Exercise - As you write out the lines from the one containing "This screenshot has height=502, width=832." through the last line of the records, keep them exact and leave out pictures.
Start of Data excerpts
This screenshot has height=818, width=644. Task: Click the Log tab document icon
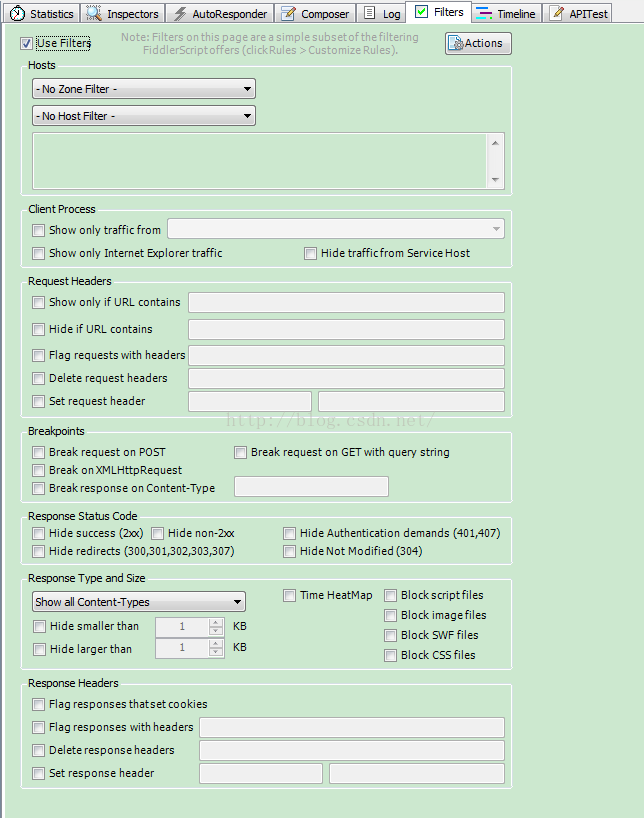(x=369, y=13)
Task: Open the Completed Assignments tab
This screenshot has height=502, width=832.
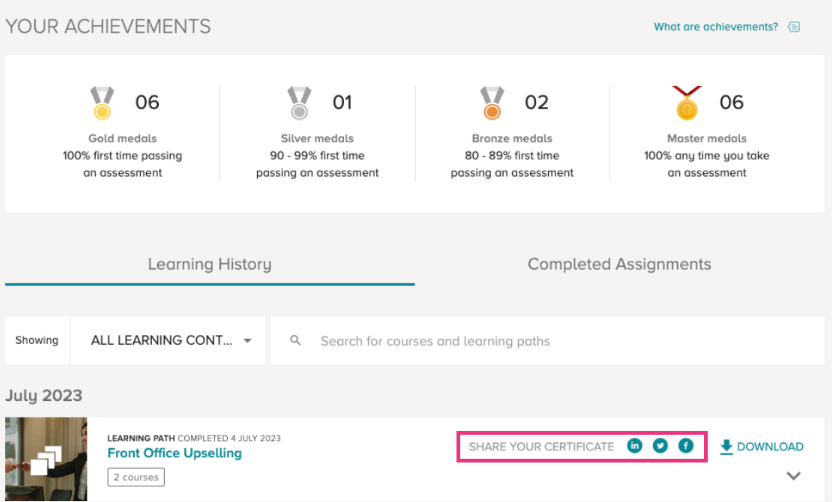Action: click(619, 264)
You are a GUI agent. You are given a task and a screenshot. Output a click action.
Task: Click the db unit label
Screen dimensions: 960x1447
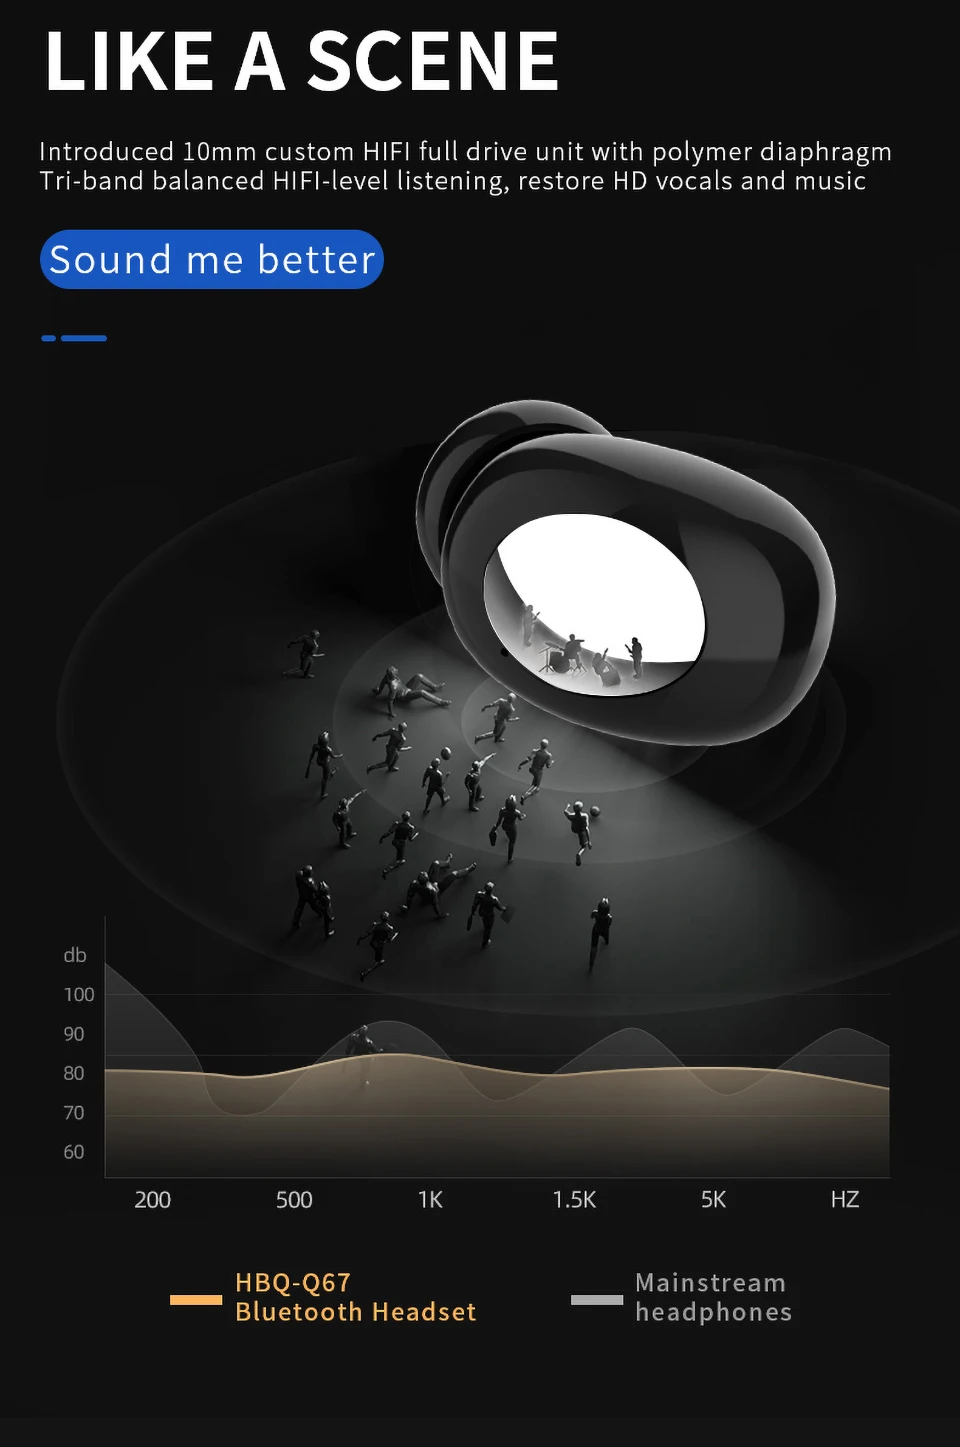75,955
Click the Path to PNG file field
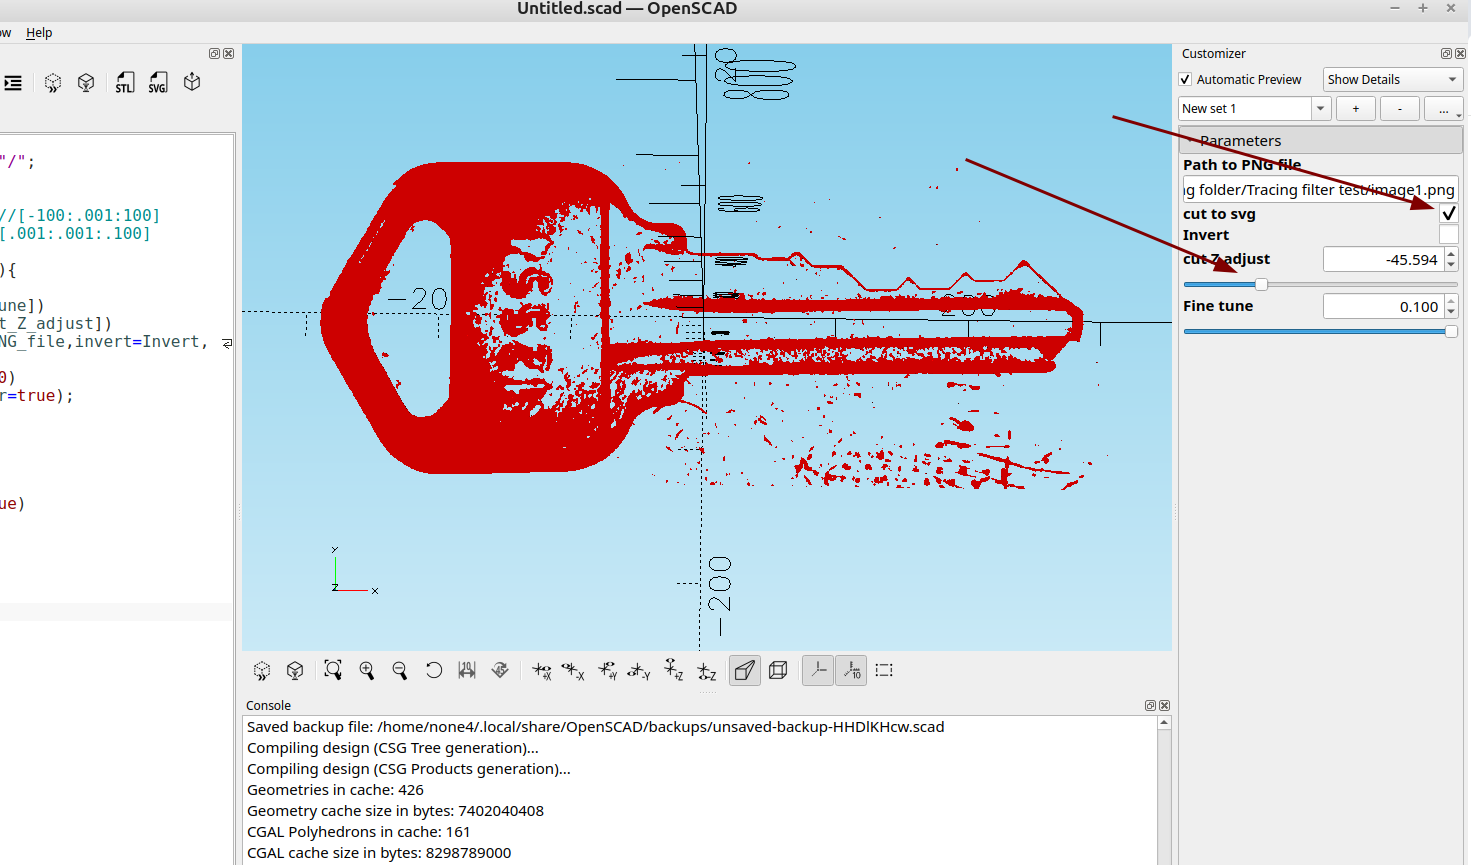The width and height of the screenshot is (1471, 865). coord(1318,190)
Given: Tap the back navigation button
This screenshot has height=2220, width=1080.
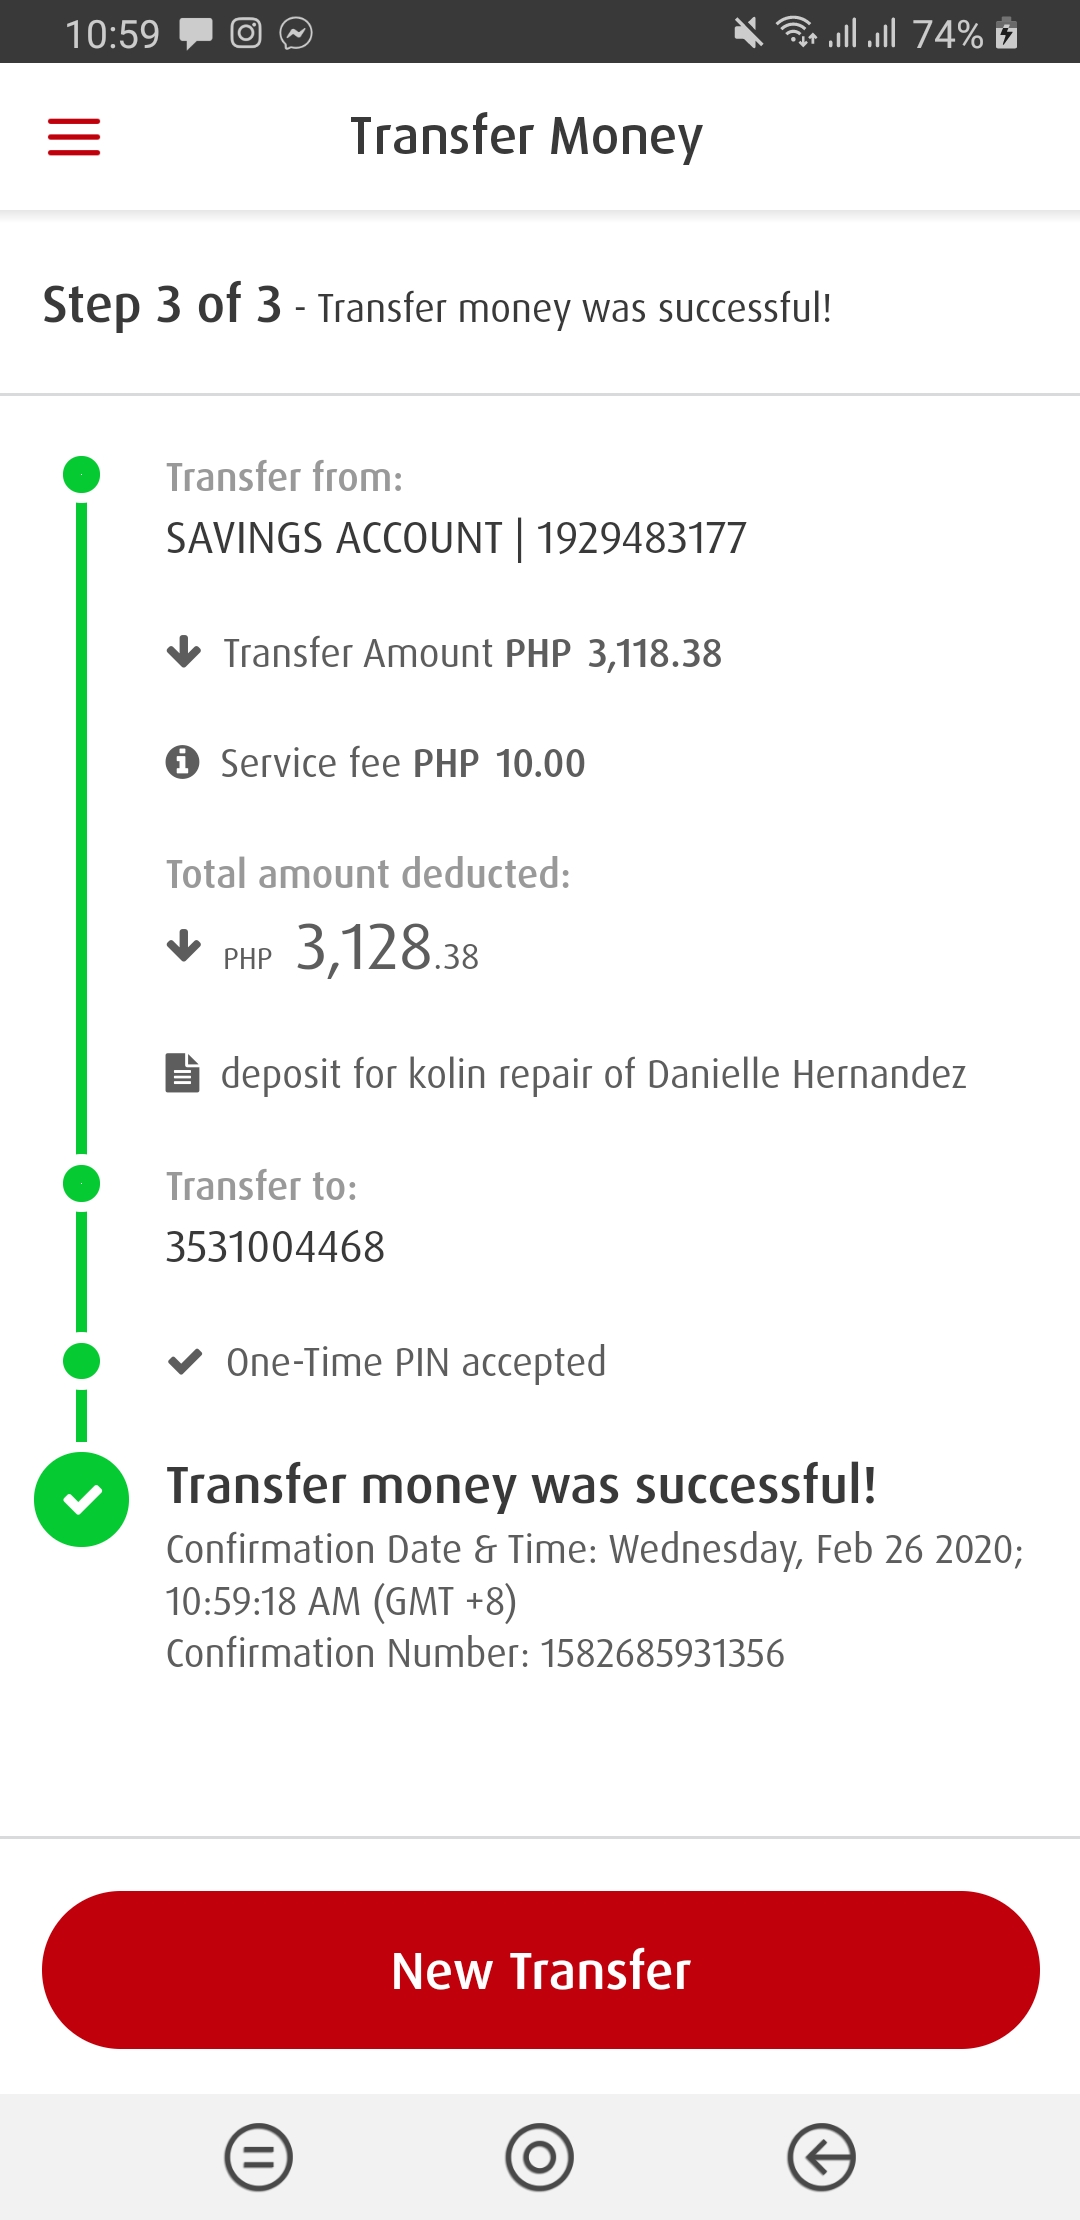Looking at the screenshot, I should coord(821,2157).
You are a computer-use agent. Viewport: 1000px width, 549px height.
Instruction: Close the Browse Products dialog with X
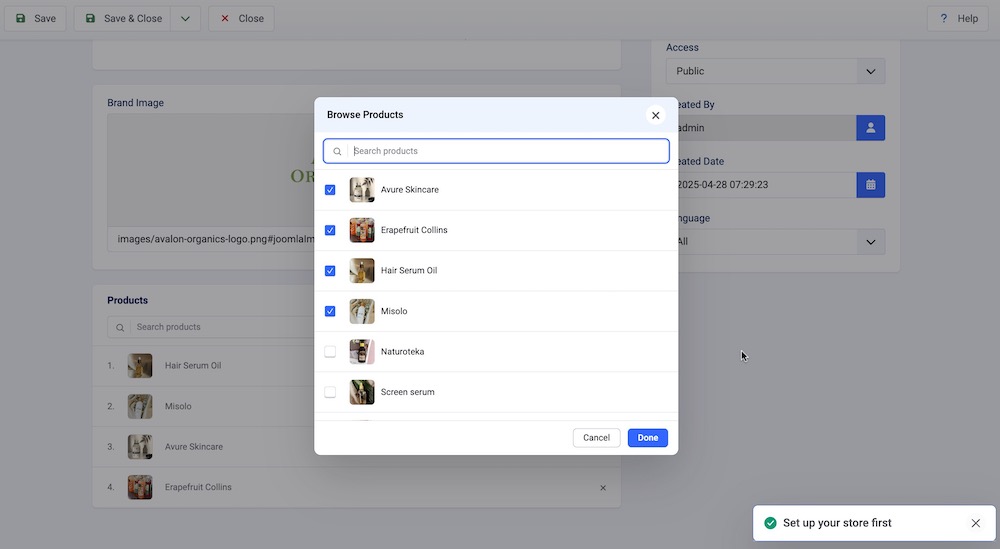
End of Data excerpts
Response to this exercise -
This screenshot has height=502, width=832.
Action: click(619, 264)
You are a GUI agent. You are given a task and a screenshot. Output a click action.
Task: Click the db unit label
Screen dimensions: 960x1447
75,955
Click the Path to PNG file field
The width and height of the screenshot is (1471, 865). coord(1318,190)
Given: Tap the back navigation button
This screenshot has height=2220, width=1080.
Looking at the screenshot, I should coord(821,2157).
You are a computer-use agent. Viewport: 1000px width, 549px height.
Instruction: Close the Browse Products dialog with X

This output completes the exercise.